● **Activity**
With the pictures excluded, output only the lines from the one containing "Go to the GitHub homepage via Octocat logo" through the last line of the entries, unchanged.

(Extracted records)
>>>
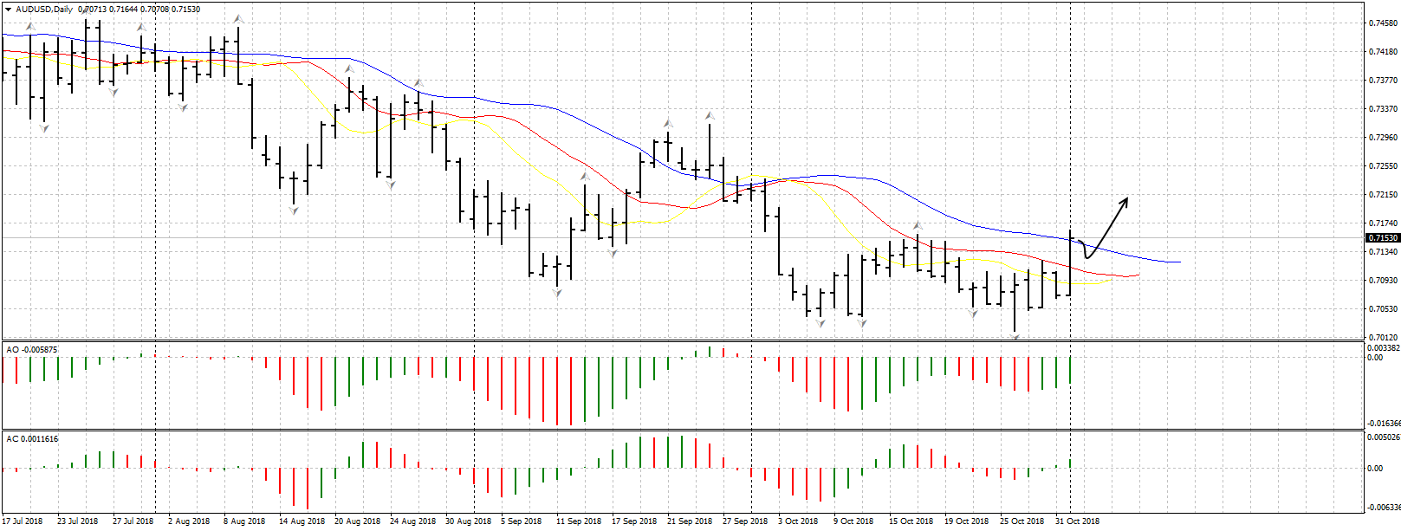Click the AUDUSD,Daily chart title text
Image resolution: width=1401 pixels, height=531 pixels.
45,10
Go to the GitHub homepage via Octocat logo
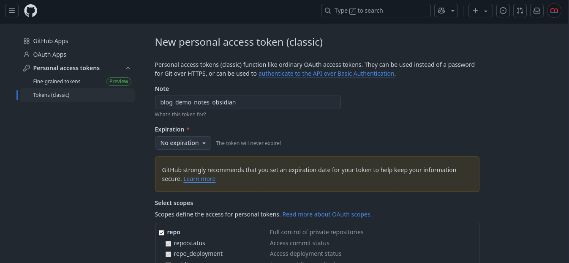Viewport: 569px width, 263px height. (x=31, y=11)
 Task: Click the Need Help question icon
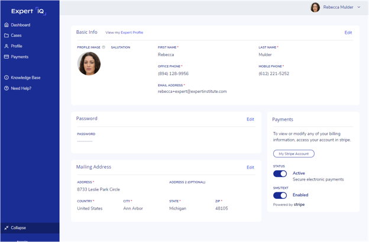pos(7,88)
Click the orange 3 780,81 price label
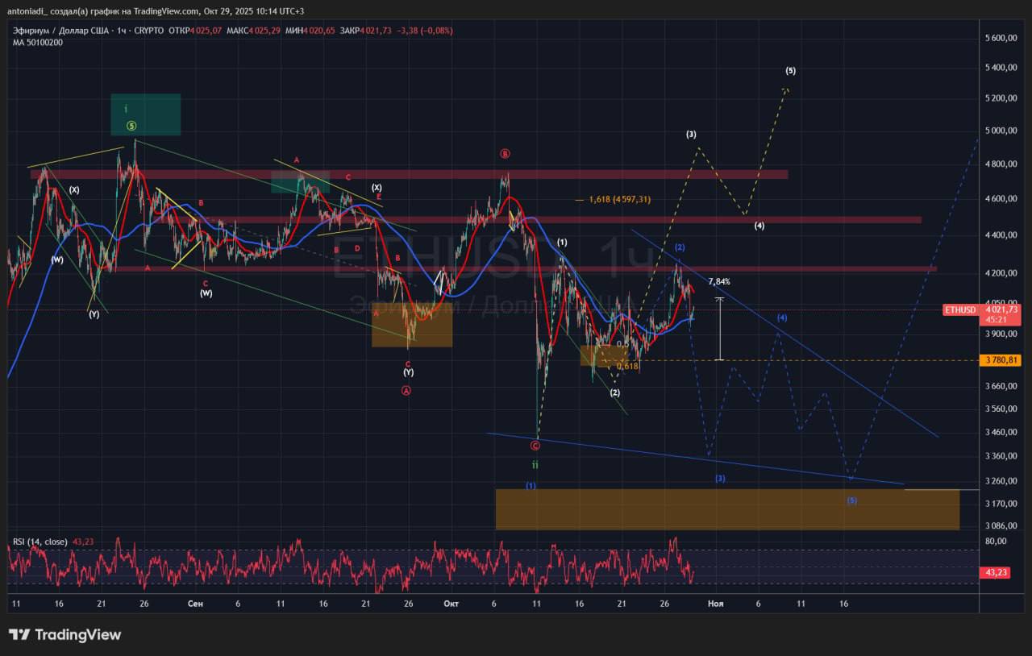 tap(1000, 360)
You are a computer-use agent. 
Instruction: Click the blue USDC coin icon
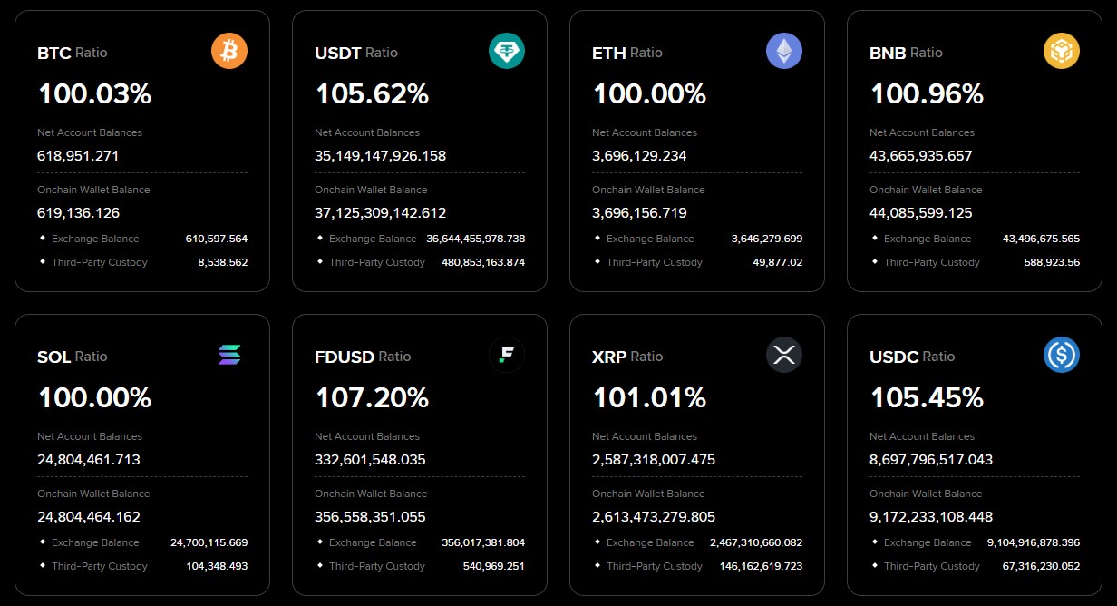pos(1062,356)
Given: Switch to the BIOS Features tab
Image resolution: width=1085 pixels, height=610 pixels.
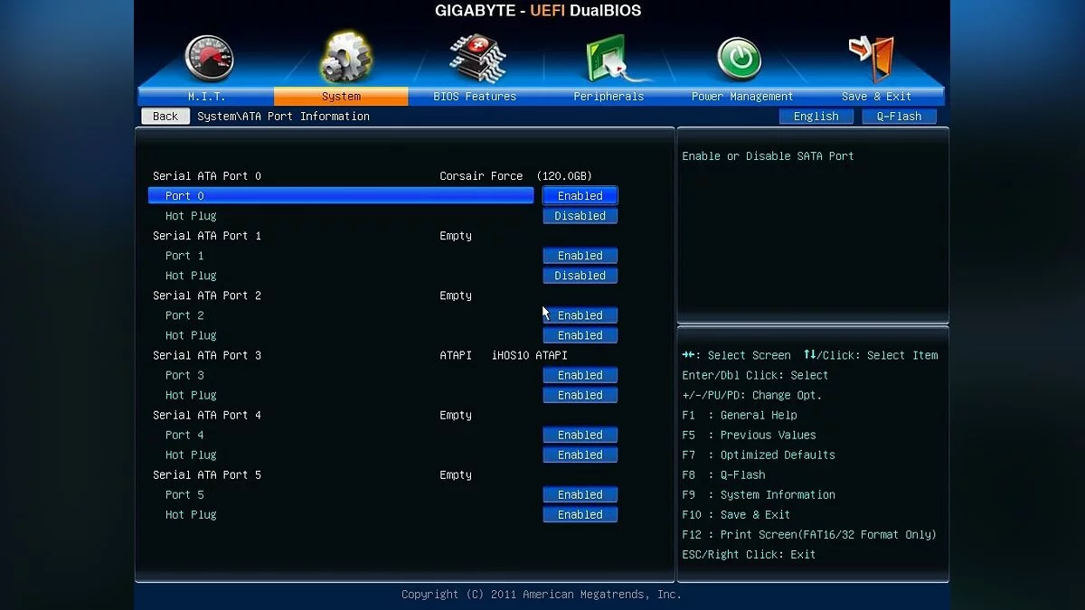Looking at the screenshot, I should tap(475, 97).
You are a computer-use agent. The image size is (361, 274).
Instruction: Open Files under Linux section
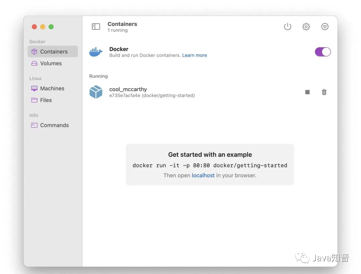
<<<
● **Task result**
Go to the GitHub homepage via Octocat logo
Viewport: 569px width, 263px height. (x=31, y=11)
 Task: Click the Need Help question icon
pos(7,88)
Click the orange 3 780,81 price label
 tap(1000, 360)
You are a computer-use agent. 
Instruction: Click the blue USDC coin icon
pos(1062,356)
Given: Switch to the BIOS Features tab
Image resolution: width=1085 pixels, height=610 pixels.
Looking at the screenshot, I should tap(475, 97).
You are a computer-use agent. The image size is (361, 274).
Instruction: Open Files under Linux section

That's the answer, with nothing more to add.